The defiant spirit of punk culture has had us ripping up and reimagining our wardrobes for over 40 years now, and this season designers decided to rewrite the rule book with pin badges and paint splattered two-pieces.

During a rebellious fashion week, British punk emerged as a key inspiration with anarchy hand delivered by some of the industry’s biggest names. Chaotic and, by definition, revolutionary this was a moment that saw fashion’s fixation with the ultimate subculture reconnoitred.

Marauding the dressing-up box of youth culture, Matthew Miller combined the romantic cloud paintings of John Constable with the subversive style of skinhead culture. Here, blazers swathed in badges and handmade slogan tees that read “Megasonic Teenage Warhead” harked back to schoolboy rebellion while his trademark oversized zipper loops and pin badges adorned the chests of shaven-headed models.

But he wasn’t the only one rising against the mainstream.

At DSquared2, Dan and Dean Caten opted for a mash up of British youth culture movements with iconic references to everything from glam rock to mods but it was the untameable essence of punk that shone through.
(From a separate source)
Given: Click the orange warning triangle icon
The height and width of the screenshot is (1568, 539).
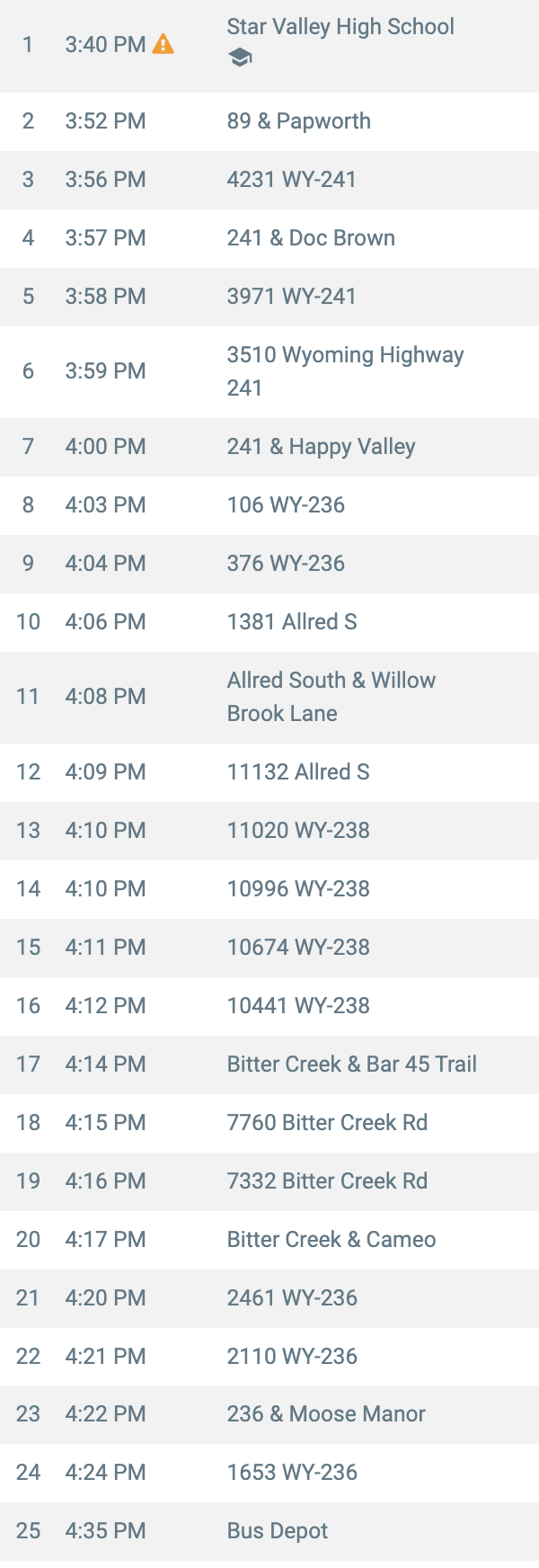Looking at the screenshot, I should [163, 43].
Denim, a signature staple for the brand, was cut skin0tight, ripped and acid washed while graphic t-shirts, braces and lurex knit tank tops championed skinhead style coupled with nose and lip piercings, heavy chain collars and lashings of leather.

Offering a more refined take on the trend, Kim Jones looked to Africa – where he grew up – and London – where he was educated – to create a collection destined for nomadic punks.

Here, shaggy mohair sweaters and denim jackets were met with bondage-buckled pants, dog collars and stomping brothel creepers as models rattled down the runway with safety pins hanging from their ears.

Matthew Miller showcased blazers swathed in badges and handmade slogan tees (Getty Images)

Not one designer held back with the theme this season but still managed to provide us a far more accessible and real-world friendly version of post-punk dressing.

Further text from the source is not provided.